Current diagnosis of most cancers waits until the tumor is big enough to become anatomically detectable as a palpable lump or an unusual density on an x-ray or magnetic resonance image. By this stage, the malignancy is fairly advanced and may be too dispersed for surgical removal. When surgery is attempted, it is often difficult to balance the trauma of removing excess healthy tissue vs. the risk of leaving behind malignant cells. Older nonsurgical treatments mostly administer radiation or systemically toxic chemicals in the hope that faster-dividing cancer cells are slightly more vulnerable than non-dividing healthy cells, but such therapies usually have severe side effects and offer little prospect for major improvements. Instead, we need to exploit the most significant biochemical differences between cancer and normal cells to develop highly targeted diagnostic and therapeutic agents. The two leading approaches are (1) monoclonal antibodies that recognize surface markers that happen to be more abundant on some cancer cells than on normal tissue and (2) drugs to inhibit biochemical signals mediating proliferation or new blood vessel formation. However, antibodies are large, expensive protein molecules that generally do not penetrate solid tumors easily. Because the surface markers are of low abundance and each copy can only bind one antibody at a time, only tiny amounts of imaging agent or drug can be delivered. This delivery is mainly to the outside of the cell, because antibodies do not enter the true interior of the cell, i.e., the cytoplasm and nucleus, where the cell is biochemically most vulnerable. Signal-inhibiting small molecules take enormous pharmaceutical industry resources to develop. Usually they slow down but do not kill their target cells, so that the drugs must be taken for the life of the patient, during which the tumor cells take advantage of the ample opportunity to evolve resistance mechanisms. Therefore, alternative general strategies would be valuable.

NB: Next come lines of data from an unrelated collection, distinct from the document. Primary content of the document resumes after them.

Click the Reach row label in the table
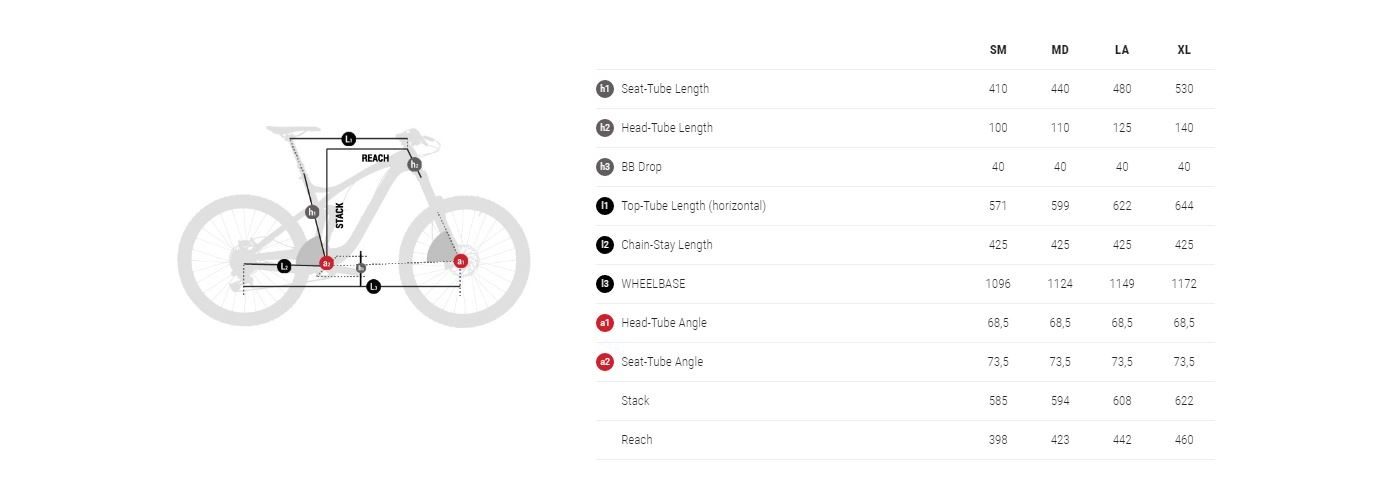 tap(636, 440)
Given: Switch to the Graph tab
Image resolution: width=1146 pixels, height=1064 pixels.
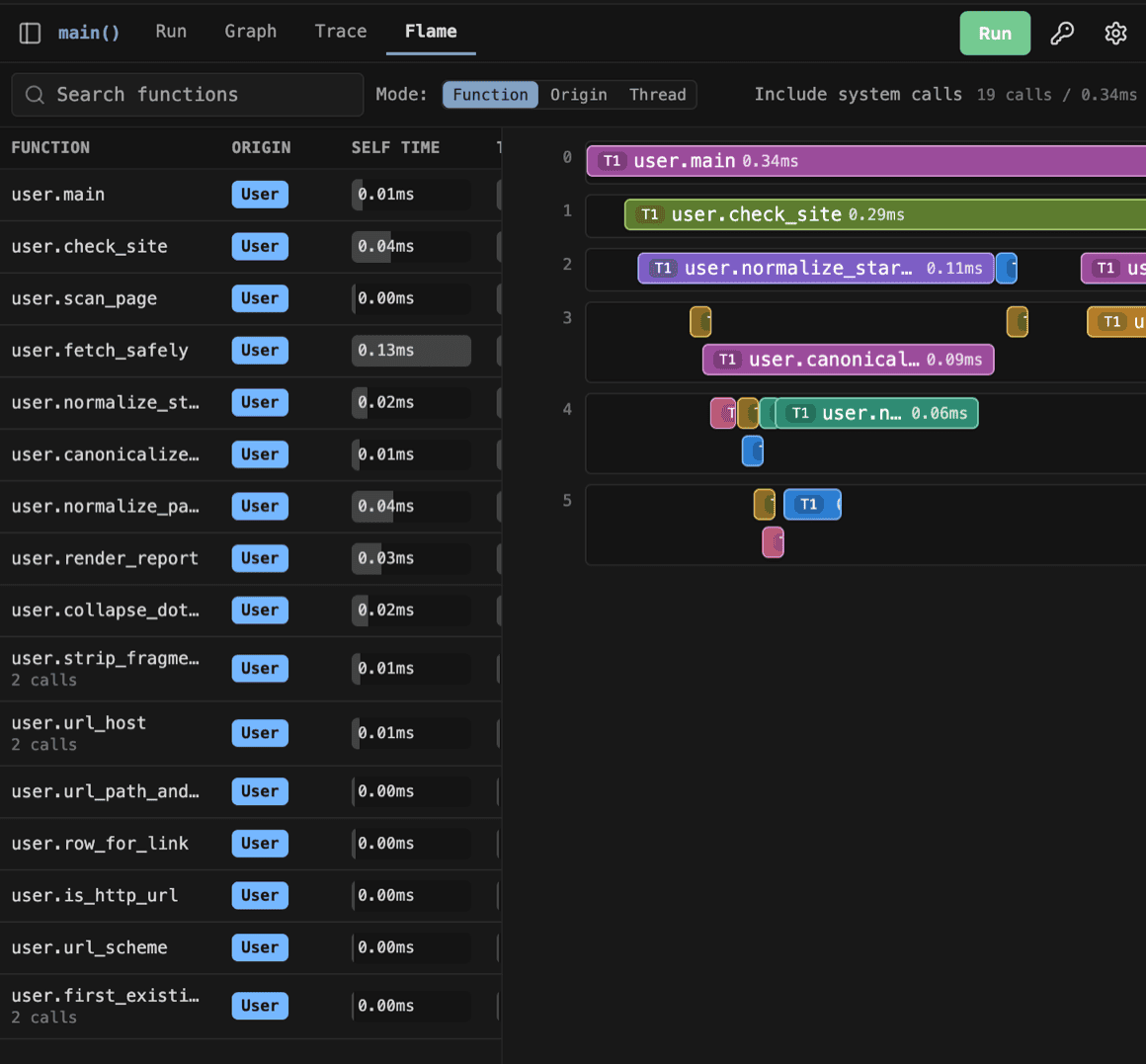Looking at the screenshot, I should (x=250, y=32).

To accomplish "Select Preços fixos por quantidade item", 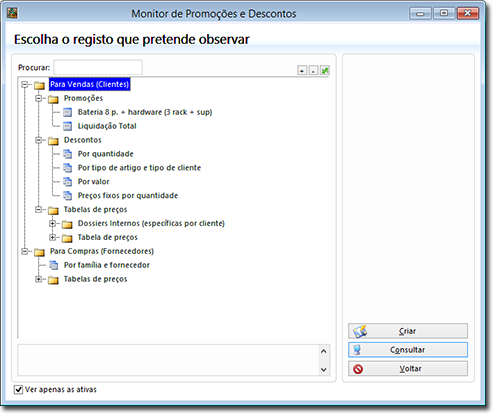I will click(x=128, y=196).
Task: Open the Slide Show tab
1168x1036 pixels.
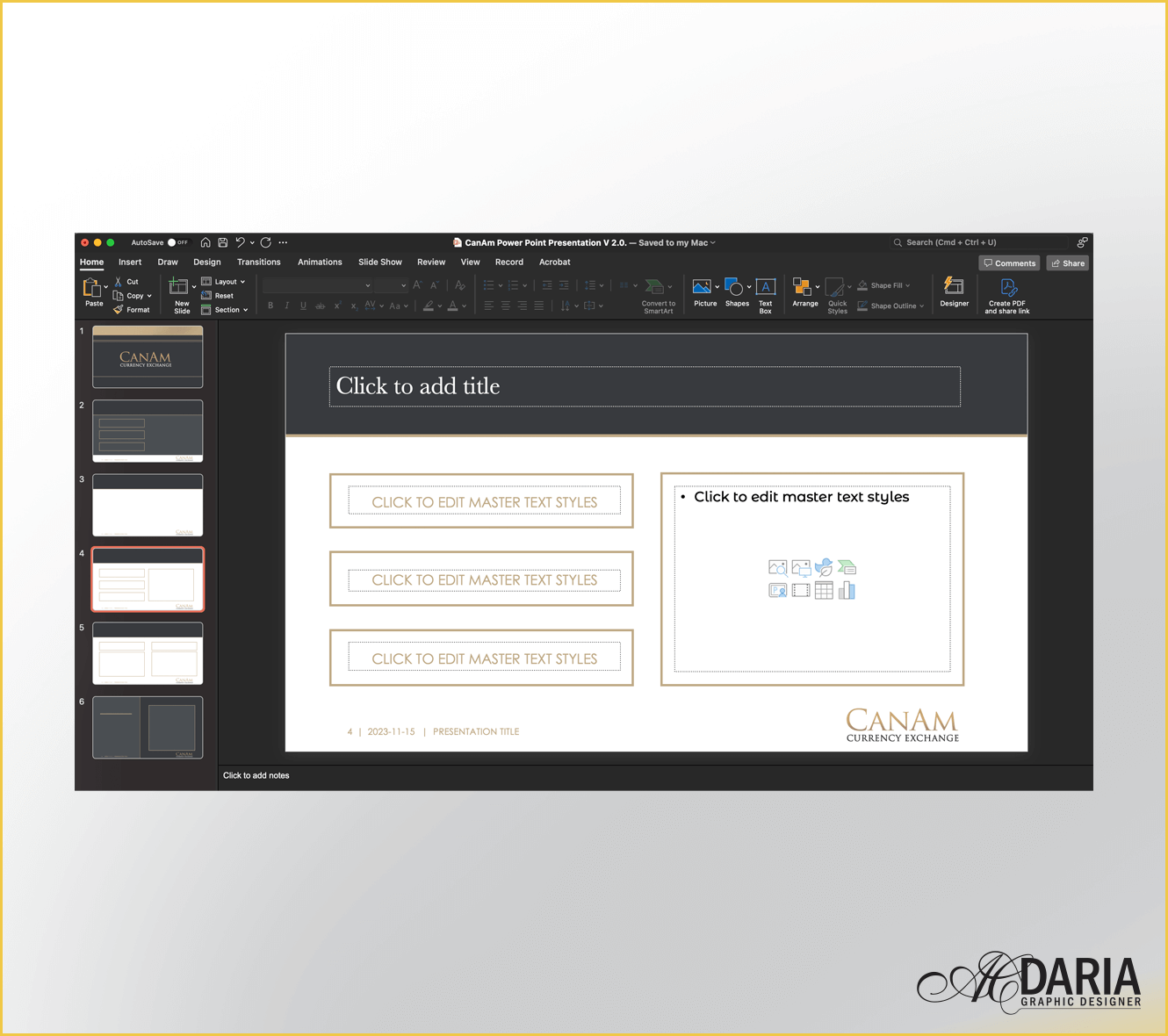Action: pyautogui.click(x=379, y=263)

We recently developed a novel rational mechanism to accumulate contrast agents (optical, radioactive, and magnetic) and therapeutic drugs within tumor cells. Certain peptide sequences rich in positive charges were known to drag a wide variety of molecular cargoes into cells and tissues in vivo. The new discovery is that such uptake can be prevented simply by appending negatively charged sequences, which neutralize the positive charges and inhibit membrane adhesion and cellular uptake. However, the linker sequence between the sets of opposite charges is designed to be cleaved by proteases known to be abundant in invasive tumors but that are rare in healthy adult tissue. Such enzymes include matrix metalloproteinases (MMPs) or urokinase plasminogen activator (uPA). Tumors generally need MMPs to be invasive, i.e., to chew their way through healthy tissues, and uPA is important for activating MMPs. Cleavage of the linker jettisons the negative charges, freeing the positively charged peptide to carry the contrast agent or therapeutic agent onto and into the immediately adjacent cells. Thus, the cargo accumulates in invasive tumors in preference to normal tissues not expressing the proteases. This mechanism enables amplification because each enzyme molecule can activate many molecules of peptide. Cleavage-dependent contrast has now been demonstrated in cell culture, xenografts of human cancer cells in nude mice, spontaneous mammary tumors in transgenic mice, and slices from squamous cell carcinomas freshly resected from surgical patients.

The main goals of this award are to extend and optimize the above preliminary results to pave the way for clinical trials. The existing results were obtained with far-red fluorescent probes for experimental convenience, but we need to extend them to other forms of imaging with greater depth penetration such as magnetic resonance imaging (MRI) or positron emission tomography (PET). Also, we plan to attach therapeutic cargoes, i.e., agents that can preferentially accumulate in the tumor and directly kill it or sensitize it to radiation. Many molecular variants will have to be synthesized and tested to optimize their selectivity and sensitivity for malignant tumors relative to normal tissues and to minimize potential side effects.

Two classes of clinical application currently appear most attractive. The more immediately applicable (in about 3 years) would be as a real-time adjunct to surgery to remove a primary tumor. An infrared-fluorescent probe would be applied topically or injected systemically. An infrared-sensitive viewing system would highlight any remaining malignant clusters lurking just beyond the excision as bright spots. Such tumors would be excised and the process repeated. A more ambitious type of application (5 or more years from now) would be to detect and destroy inoperable tumors. Ideally, a combined imaging/radiation-sensitizing probe would be administered, then noninvasively imaged by MRI or PET. If nothing lit up, the patient would be clear. If everything lit up, the probe would have failed without causing any harm. If discrete foci were visible with adequate contrast, radiation would be aimed precisely at each locus, triggering the trapped sensitizer to kill the cells that had taken up the probe. Both the protease-activated uptake and the image-guided aiming of the radiation would help confine damage to the tumor.